TRECHO PARA LER.
§

Foi graças a cinebiografia dirigida por Milos Forman que fui apresentado a obra do artista americano Andy Kaufman, que, diga-se de passagem é interpretado brilhantemente por Jim Carrey, causando no expectador definitivamente o sentimento de fazer parte do Mundo de Andy, que acabou sendo o nome da película filmada em 1999.
Através da narrativa somos levados a trajetória do artista, da infância ao sucesso, das polêmicas a decadência.
O interessante na vida de Kaufman é a forma como ela se desenvolveu. Cheia de altos e baixos.
Vanguardista no humor, por seus personagens, destaque para o pseudônimo Tony Clifton e sua forma singular de conduzir suas piadas, entretanto, desde sempre, sua negação por ser rotulado como um comediante sobressaiu confundido muito o seu público, o auge para tanto, foi quando no seu show de humor, ficou horas lendo um romance para platéia, exemplo de uma inquietação por inovação que moveu o seu legado.
A produção pontua bem o lado questionador do indivíduo, nos colocando algumas vezes em dúvidas se o que estamos vendo na imagem trata-se da realidade, já que a mentira é um aspecto gritante na característica do artista, que a usava para se contrapor a fantasia do show business.

§

MATERIAL FORNECIDO.
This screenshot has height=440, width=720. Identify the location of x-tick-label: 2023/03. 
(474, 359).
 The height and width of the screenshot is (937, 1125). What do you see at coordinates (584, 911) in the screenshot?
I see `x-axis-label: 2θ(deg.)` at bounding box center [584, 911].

§

O QUE FAZER.
**A.** No trecho sobre o filme a respeito de Andy Kaufman, qual pseudônimo do artista recebe destaque?
**B.** Retome o trecho sobre o filme a respeito de Andy Kaufman a partir do ponto em que ele para.

RESPOSTAS POR TAREFA.
**A.** Tony Clifton.

**B.**
A imprensa americana, a televisão e o receptor, como a sociedade da época em geral presenciou e ajudou a contrariedade de uma figura midiática que parecia estar a todo o momento pedindo socorro de um fardo que impuseram ao seu trabalho. No entanto, até a sua morte em 1984, o seu caminho parecia ser construído milimetricamente, mesmo no auge de sua decadência.
Ao final da película não tem como não dizer que Andy Kaufman estava a frente do seu tempo, todo o seu repertório artístico se tornou fragmento de muitas escolas do humor que conhecemos e vemos hoje em dia na televisão: seja nacional e internacional.